The success of a good Kavya
involves three aspects:-
ü Pratibha ( the poet’s creative inspiration)
ü Body of the Kavya (its form by way of word and
meaning)
ü Rasa (the aesthetic effect)
Bharat’s
Natyasastra is the earliest known treatise on Poetics and dramaturgy.
His Natyasastra mentions four Alamkaras( Poetic figure), ten Gunas
(excellences), ten Dosas (defects) and thirty six Laksanas (characteristics) of
poetic composition. (Shodhganga)
In Indian poetics,
scholars had different viewpoints, so they formed different sampradayas (school
of thought). The chief schools are:-
Ø Alamkara (poetic figure)
Ø Rasa (aesthetic pleasure)
Ø Riti (style)
Ø Guna (attribute)
Ø Dhvani (suggestion)
Ø Vakrokti (obliquity)
Ø Aucitya (propriety)
Dhvani School of
Poetry
It is regarded as a
“meaning school” which gives suggestion. That suggested sense is not
apprehended by mere knowledge of grammar and dictionary. It is only apprehended
by the knower of the poetic meaning, who knows how to recognize the essence of
poetic meaning. (rao)
The suggestive word, the
suggested meaning, the power of suggestion; and their mutual relationship are
virtually the lifeblood of Indian poetics.
The word dhvani is used
for:-
i.
Conventional
symbol- the articulate sound.
ii.
Conventional
meaning
iii.
The power of word
to convey the suggestive meaning
iv.
The suggestive
meaning
v.
Poetic work
containing the suggestive element.
Anandavardhana-“
Dhvanyaloka”
Dhvani school of poetry
was formulated by Anandavardhana who wrote “Dhvanyaloka” in the middle of the 9th
century. It brought focus on the potential power of the word in a kavya. Here,
the word together with its literal sense forms the body of Kavya.
Anandavardhana in Dhvanyalokam takes up three main types of
implicit sense:-
·
Vastu dhvani
·
Alakaara dhvani
·
Rasa dhvani
In Vastu dhvani some rare
fact or idea is implied.

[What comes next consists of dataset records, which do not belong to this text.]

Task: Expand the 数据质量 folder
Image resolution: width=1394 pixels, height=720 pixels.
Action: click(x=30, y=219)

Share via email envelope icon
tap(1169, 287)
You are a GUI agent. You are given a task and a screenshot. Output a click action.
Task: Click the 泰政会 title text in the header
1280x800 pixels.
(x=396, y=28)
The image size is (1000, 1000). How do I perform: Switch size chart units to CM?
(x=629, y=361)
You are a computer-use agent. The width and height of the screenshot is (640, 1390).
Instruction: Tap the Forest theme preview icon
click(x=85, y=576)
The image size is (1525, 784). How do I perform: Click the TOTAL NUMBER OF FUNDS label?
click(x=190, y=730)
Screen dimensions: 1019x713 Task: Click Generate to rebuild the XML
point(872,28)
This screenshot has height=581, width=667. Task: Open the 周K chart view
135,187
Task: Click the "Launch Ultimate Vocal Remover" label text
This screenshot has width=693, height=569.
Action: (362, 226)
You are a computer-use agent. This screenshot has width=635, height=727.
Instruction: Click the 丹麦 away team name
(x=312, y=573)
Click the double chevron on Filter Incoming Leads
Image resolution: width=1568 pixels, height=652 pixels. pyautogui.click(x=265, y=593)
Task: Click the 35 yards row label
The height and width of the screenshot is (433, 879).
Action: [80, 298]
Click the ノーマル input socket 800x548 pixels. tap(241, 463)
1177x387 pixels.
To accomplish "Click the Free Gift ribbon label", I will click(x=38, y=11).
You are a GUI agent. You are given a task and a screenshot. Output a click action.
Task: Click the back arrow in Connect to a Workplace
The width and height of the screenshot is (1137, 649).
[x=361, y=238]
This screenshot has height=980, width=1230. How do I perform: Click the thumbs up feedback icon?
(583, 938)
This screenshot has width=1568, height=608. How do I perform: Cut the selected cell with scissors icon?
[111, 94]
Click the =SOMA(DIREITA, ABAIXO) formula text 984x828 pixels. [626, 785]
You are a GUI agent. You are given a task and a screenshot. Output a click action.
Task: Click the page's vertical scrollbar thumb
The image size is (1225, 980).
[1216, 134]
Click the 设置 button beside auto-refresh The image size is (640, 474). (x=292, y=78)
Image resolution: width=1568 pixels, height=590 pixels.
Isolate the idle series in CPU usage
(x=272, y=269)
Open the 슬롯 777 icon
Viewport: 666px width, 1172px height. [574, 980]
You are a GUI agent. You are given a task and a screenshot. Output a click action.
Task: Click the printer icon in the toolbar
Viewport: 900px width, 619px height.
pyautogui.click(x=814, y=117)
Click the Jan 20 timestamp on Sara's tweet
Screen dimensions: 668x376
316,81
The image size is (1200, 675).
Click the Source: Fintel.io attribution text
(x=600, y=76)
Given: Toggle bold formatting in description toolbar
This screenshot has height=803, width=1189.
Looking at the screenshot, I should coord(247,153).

In Alankaara dhvani some alankaara or figure of speech
is suggested. In Rasa dhvani rasa is evoked. Both Vastu dhvani and Alankaara
dhvani can be expressed by direct meaning or vacyaartha, by suggestion or
vyangyaartha. But the third variety of implicit sense of rasa dhvani can never
be expressed in the direct meaning of
words.
In other words: it is not
the direct literal and obvious meaning that is explicit in poetry, but it is
the suggested, indirect and emotive meaning that matters. The primary meaning
can be understood by all. But the suggested meaning is understood only by those
who are gifted with some imagination and a sort of intuition. The mere
knowledge of word is not enough to understand and enjoy the poetic import or
the essence of the kavya. It needs intuition or Pratibha.
Mammatacharya calls Pratibha as:-
“nava-navaanvesha-shalini
prajna”, Means the ever inventive and resourceful intellect.
Mammata seems to suggest
that Anandavardhana graded the entire body of kavya into three classes:-
§ Dhvani kavya- The poetry that suggest as the true
kavya, the best (uttam), where dhvani the unspoken suggestive element is
dominant
§ Gunibhuta-vamgmaya-kavya- well endowed descriptive
poetry, as the middle where dhvani is secondary to Alamkara, and serves as a
decoration for the spoken or expressed meaning.
§ Chitrakavya- poetry that structured into various
patterns or drawings.
Some dispute Mammata’s
statement and point out that Anandavardhana did not say any such things.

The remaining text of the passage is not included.